It’s hot already this July morning. The sky is an unblemished sapphire. I’m running one of the longer of my usual neighborhood routes. A last burst of activity before the long road trip ahead.

The plan is for my son and I to drive his car across North Dakota and Montana, over the high pass in Glacier National Park, and on to his new home in Portland, Oregon.

The car is in what you might call its declining years. We’d convinced ourselves this was the practical way to get it moved out to the west coast, along with assorted houseplants and a couple of bicycles my son didn’t want packed in the moving van. In reality, it was my opportunity to go road-tripping with the son who was about to move with his sweet young family half a continent away from our home state of Minnesota.

The car is a 2001 Acura 2-door with leather seats the size of Lay-Z-Boys. My grandson has christened it Oldie Goldie Dentmobile. This is the same three-year-old who has informed us his name is Bless You Banana.

My son simply calls the car Chuck, because both the car and the name originally belonged to my late father. I guess the car is a sort of patrimony. My son still keeps my dad’s old cane in the trunk.

The Advil hasn’t kicked in yet as I hit the halfway point on my morning run. I feel as old and full of kinks as the car itself. I hope both of us make it all the way to Portland.

The first leg of the trip is up Interstate 94 to Bismarck. One giant farm blends into the next. Most of the interesting towns are somewhere off the highway, identified only by the water towers peering over the tree line.

Night one, Bismarck ND. Our hotel is on the high ground north of town and we can see huge thunderheads spread out across the plains. They ring the city, fired by the setting sun. We stand in the parking lot watching the light show until fat rain drops start plopping all around us. By the time we get up to our room the rain is coming in sheets. The wind drives it straight through the seal in the hotel window.

The next morning we cross the Missouri River, and The West begins. It’s as abrupt as switching on an old Gary Cooper movie. We’re driving through rolling rangeland populated mostly by nothing.

We pass a sign telling us we’ve crossed into the mountain time zone, so we gain an hour. We put the extra time to good use: a hike in the Theodore Roosevelt National Park. Since the idea is to walk not drive, we grab the first trail leading off the road into the park’s south unit. After a half-mile the trail dead-ends into the Little Missouri River. Apparently the trail’s “difficult” rating includes wading the river to reach the path continuing up the opposite bank and into spectacular badlands. There’s no telling how deep the muddy water might be.

We walk the other direction instead, up a grassy trail to a prairie dog town, and pick up a load of ticks. All afternoon through Montana we’re pulling them off our arms and legs and tossing them out the car windows.

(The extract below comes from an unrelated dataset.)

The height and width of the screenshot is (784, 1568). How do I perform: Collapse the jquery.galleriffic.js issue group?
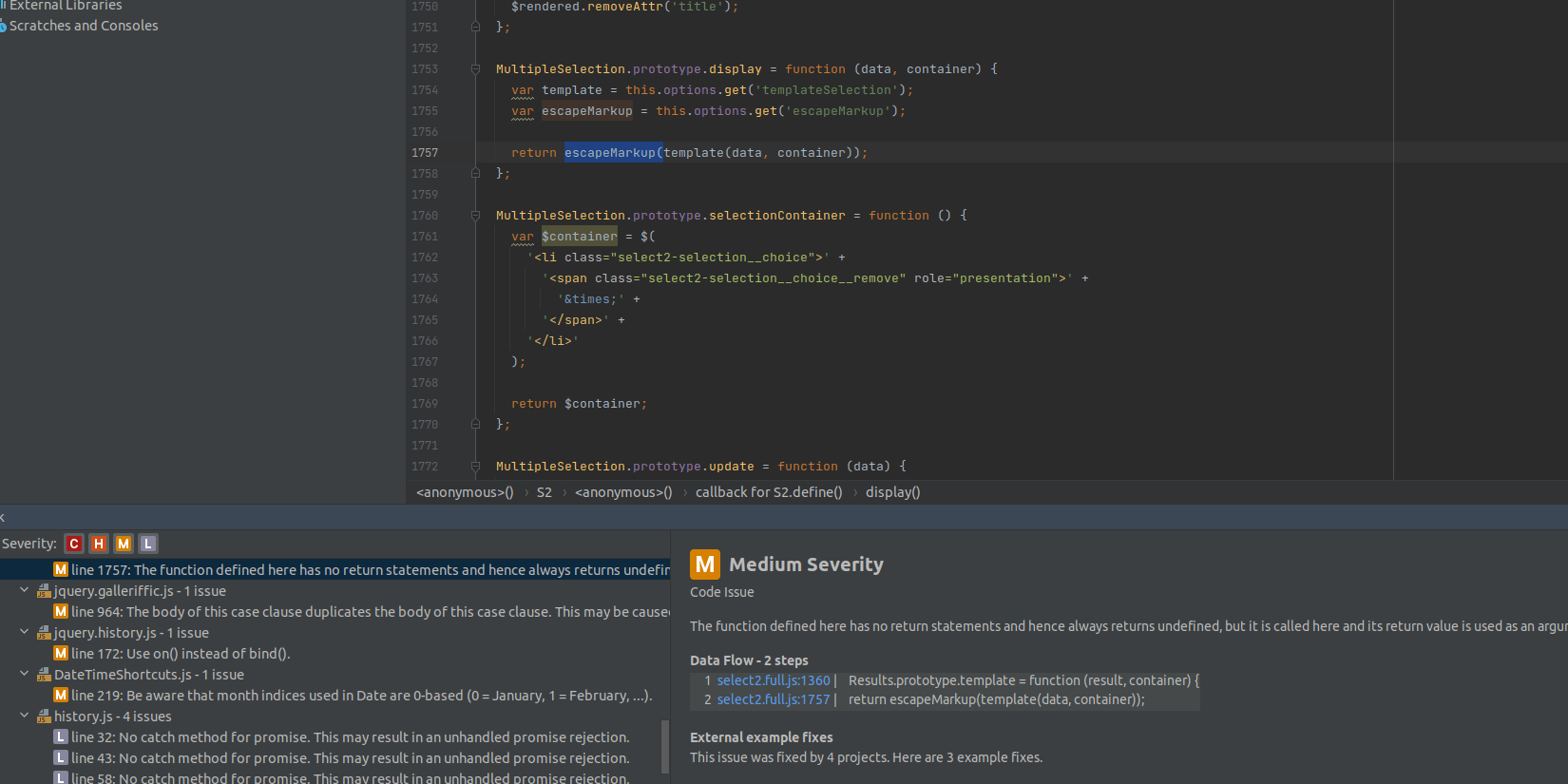click(24, 591)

Northern Montana is even emptier than North Dakota. The rolling hills turn to big, grassy buttes. Chuck was originally equipped with a premium sound system and it still works, although patching in an iPod is a challenge. We dial up a batch of Bob Dylan studio sessions from the mid-sixties. He is even better in these raw, unproduced versions. His harmonica sounds as lonely as the highway ahead. The car rides smooth as long as we don’t push things too far past 80. Everything is perfect.

Then a rhythmic thump starts coming from the front end.

It doesn’t go away. So we pull over to investigate. The thump comes from a little box under the dash by the passenger’s left knee. The iPhones have been blinking in and out of “no service” for a while, but right now there’s a signal. My son searches the internet while I check the oil. The culprit is a little electric motor that’s supposed to operate the ventilation system. The car will run without AC even if its passengers might not.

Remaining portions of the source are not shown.